Oleh: Prof dr Taruna Ikrar
DI TENGAH hamparan Mina, jutaan langkah bergema. Tak ada sorak, tak ada hiasan. Yang ada hanya hati yang tunduk, tangan yang menggenggam batu, dan jiwa yang pasrah dalam hening.
Setiap lemparan jumrah bukan sekadar lontaran batu kecil. Itu adalah lontaran dari hati— membuang amarah, dengki, hawa nafsu, dan godaan dunia.
Sebuah ikrar sunyi yang tak terucap,
namun disaksikan langit dan dicatat oleh para malaikat.
“Ya Allah, aku tinggalkan semua bisikan syaitan.
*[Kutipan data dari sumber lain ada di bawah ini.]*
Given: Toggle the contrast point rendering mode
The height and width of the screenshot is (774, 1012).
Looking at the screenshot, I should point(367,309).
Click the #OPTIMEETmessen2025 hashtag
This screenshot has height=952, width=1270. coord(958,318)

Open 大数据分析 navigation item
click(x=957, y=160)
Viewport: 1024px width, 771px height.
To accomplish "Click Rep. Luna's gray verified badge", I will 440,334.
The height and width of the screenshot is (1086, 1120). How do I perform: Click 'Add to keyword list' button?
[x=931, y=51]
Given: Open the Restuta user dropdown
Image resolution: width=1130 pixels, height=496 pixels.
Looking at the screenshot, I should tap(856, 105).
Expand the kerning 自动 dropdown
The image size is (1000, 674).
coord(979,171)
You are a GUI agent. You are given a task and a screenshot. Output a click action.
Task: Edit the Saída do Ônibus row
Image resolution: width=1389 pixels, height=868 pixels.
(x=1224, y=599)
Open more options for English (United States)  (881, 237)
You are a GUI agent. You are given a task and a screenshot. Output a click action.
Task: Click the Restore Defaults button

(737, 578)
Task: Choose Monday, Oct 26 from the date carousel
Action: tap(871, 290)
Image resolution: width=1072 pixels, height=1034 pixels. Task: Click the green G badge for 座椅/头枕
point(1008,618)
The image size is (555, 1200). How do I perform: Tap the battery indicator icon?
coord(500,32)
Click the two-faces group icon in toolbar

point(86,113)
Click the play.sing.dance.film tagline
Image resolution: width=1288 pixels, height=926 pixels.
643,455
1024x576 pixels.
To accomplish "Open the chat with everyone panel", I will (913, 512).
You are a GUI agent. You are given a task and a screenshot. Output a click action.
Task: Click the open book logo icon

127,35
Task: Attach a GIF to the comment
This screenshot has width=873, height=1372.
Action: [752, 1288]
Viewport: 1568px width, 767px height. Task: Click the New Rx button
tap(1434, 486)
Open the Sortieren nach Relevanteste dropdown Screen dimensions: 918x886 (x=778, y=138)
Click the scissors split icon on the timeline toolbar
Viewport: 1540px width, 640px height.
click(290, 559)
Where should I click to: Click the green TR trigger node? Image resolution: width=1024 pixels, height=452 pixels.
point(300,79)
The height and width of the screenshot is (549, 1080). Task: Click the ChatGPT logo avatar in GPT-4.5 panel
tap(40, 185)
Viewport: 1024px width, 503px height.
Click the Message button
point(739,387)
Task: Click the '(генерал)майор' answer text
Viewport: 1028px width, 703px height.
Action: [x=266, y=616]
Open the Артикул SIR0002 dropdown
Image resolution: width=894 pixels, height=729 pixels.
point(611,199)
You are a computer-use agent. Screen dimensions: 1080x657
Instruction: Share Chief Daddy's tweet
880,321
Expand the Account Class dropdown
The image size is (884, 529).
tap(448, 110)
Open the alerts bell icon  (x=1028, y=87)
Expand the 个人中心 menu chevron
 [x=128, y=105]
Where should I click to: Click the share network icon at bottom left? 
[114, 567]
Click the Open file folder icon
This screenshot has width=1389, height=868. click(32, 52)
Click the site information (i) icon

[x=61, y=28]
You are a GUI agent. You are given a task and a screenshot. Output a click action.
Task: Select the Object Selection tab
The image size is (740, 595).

Aku kembalikan hidupku kepada-Mu.”
Itulah doa yang menggema dalam dada para peziarah, yang meski tak bersuara, mengguncang Arsy-Nya dengan ketulusan.
Namun di balik spiritualitas yang mendalam, lempar jumrah juga mengandung hikmah kesehatan.
Berjalan kaki dari tenda ke tempat jumrah, berjam-jam lamanya, adalah bentuk aktivitas fisik alami yang menggerakkan tubuh, melancarkan sirkulasi darah, mengaktifkan otot dan sendi yang lama tak digunakan.
Lemparan yang diulang dengan kesungguhan pun melatih koordinasi, konsentrasi, dan pelepasan emosi.
Sebuah bentuk detoks mental dan jasmani.
Karena dalam setiap batu yang dilempar,
tersimpan tekanan, stres, dan beban hidup yang selama ini dipikul.
Maka saat batu itu terlepas dari tangan,
bukan hanya syaitan yang diusir, tapi juga racun-racun dalam jiwa dan raga.
Ini bukan ritual kosong. Ini adalah jihad total— jiwa, raga, dan seluruh harapan, disatukan dalam ikrar suci:
“Aku adalah hamba-Mu, ya Allah. Dan hanya kepada-Mu aku kembali.”